Bruxelles affiche la solidarité européenne
Cette réaction intervient au lendemain des propos du président américain évoquant la possibilité de rompre certaines relations commerciales avec Madrid. Les tensions trouvent leur origine dans la décision du gouvernement espagnol de refuser l’utilisation par les États-Unis de deux bases militaires situées en Andalousie dans le cadre de l’offensive menée contre l’Iran. Face à ces pressions, la Commission européenne a immédiatement affiché une position de solidarité envers Madrid. Un porte-parole de l’institution a assuré que l’Union européenne défendra les intérêts du bloc et de chacun de ses États membres.
Selon Bruxelles, l’UE dispose d’instruments dans le cadre de sa politique commerciale commune pour réagir si des mesures de rétorsion venaient à être prises par Washington. Cette prise de position vise à rappeler qu’aucun État membre ne sera laissé seul face à une pression économique extérieure.

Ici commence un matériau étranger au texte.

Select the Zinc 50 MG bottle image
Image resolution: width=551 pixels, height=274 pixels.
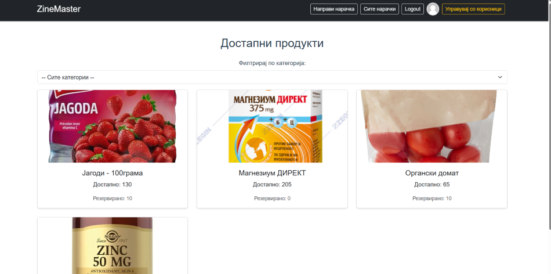[x=113, y=246]
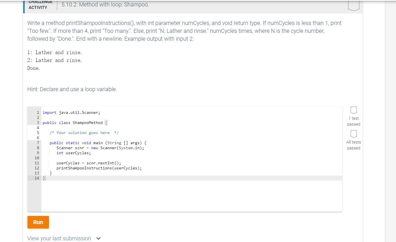
Task: Click line number 5 in the editor gutter
Action: 38,133
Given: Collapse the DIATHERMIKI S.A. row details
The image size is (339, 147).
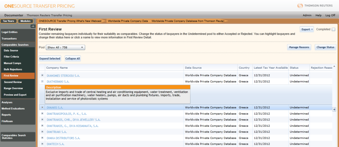Looking at the screenshot, I should coord(42,81).
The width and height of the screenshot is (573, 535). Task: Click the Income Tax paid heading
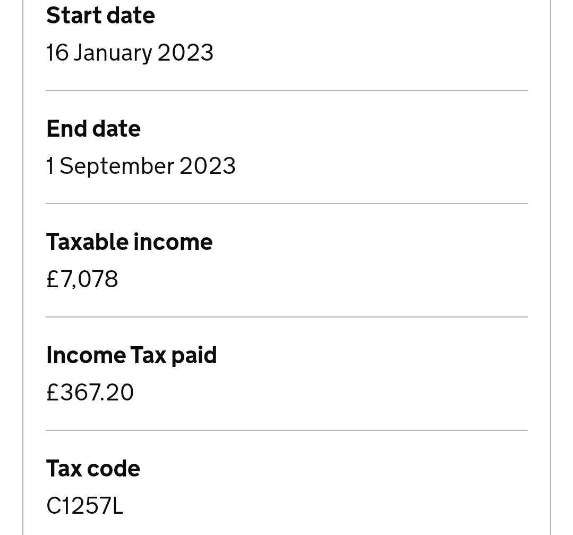(132, 356)
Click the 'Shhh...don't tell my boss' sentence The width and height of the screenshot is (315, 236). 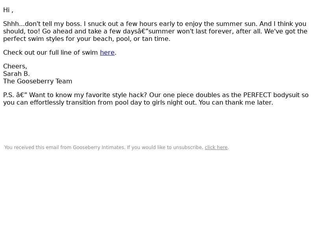[43, 24]
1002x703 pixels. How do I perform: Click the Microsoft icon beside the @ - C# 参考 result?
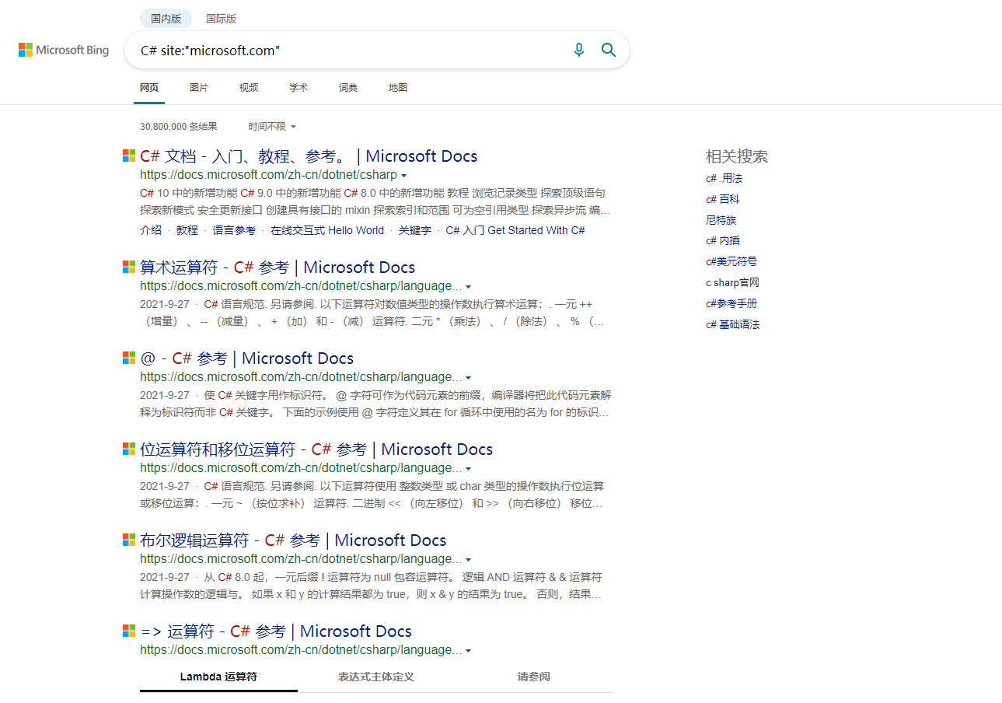[128, 357]
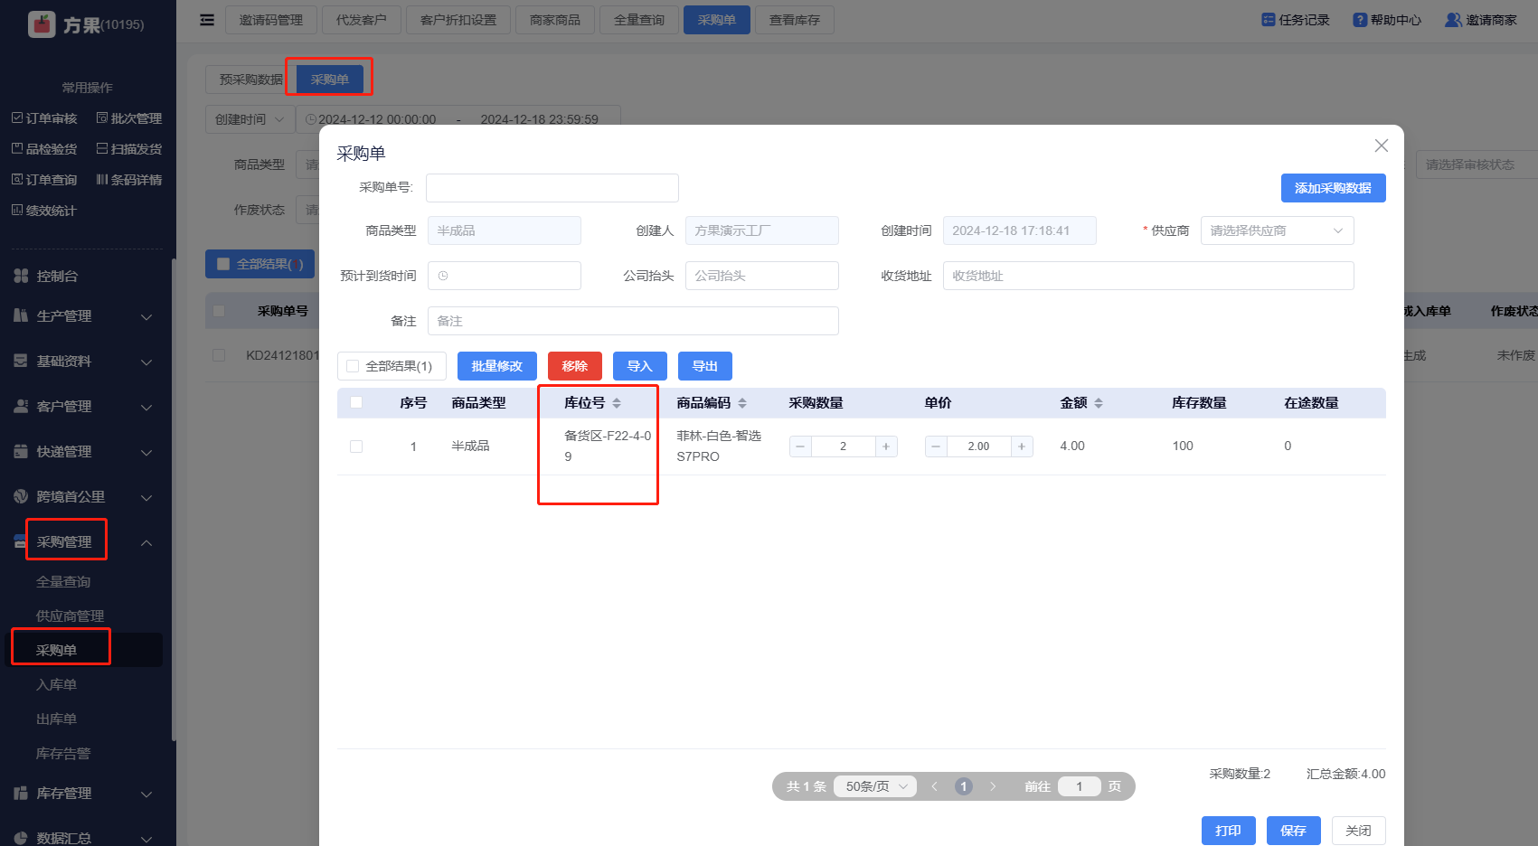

Un accord commercial récent en toile de fond
La Commission européenne a également rappelé que les États-Unis et l’Union européenne ont conclu l’an dernier un accord commercial majeur, qui encadre leurs échanges économiques. Dans ce contexte, Bruxelles attend de Washington qu’il respecte pleinement ses engagements dans la relation commerciale transatlantique. Tout en adoptant un ton ferme, les autorités européennes ont insisté sur leur volonté de préserver des relations économiques stables, prévisibles et mutuellement bénéfiques entre les deux rives de l’Atlantique.
Un nouvel épisode de tensions transatlantiques
Cet échange de déclarations intervient dans un contexte international particulièrement tendu, marqué par l’escalade militaire au Moyen-Orient.
Le refus de Madrid de participer indirectement à l’opération militaire américaine contre l’Iran a ravivé les frictions entre Washington et certains alliés européens. Pour l’instant, aucune mesure commerciale concrète n’a été annoncée par les États-Unis. Mais la simple évocation d’un conflit commercial avec l’Espagne pourrait avoir des répercussions sur l’ensemble du marché européen, compte tenu du poids économique de l’Union.
Bruxelles assure suivre la situation de près et prévient qu’elle n’hésitera pas à utiliser les outils de sa politique commerciale si les intérêts européens étaient menacés. Dans un contexte géopolitique déjà sous tension, la relation transatlantique se retrouve ainsi sous surveillance, entre solidarité européenne et risque de nouvelles frictions économiques.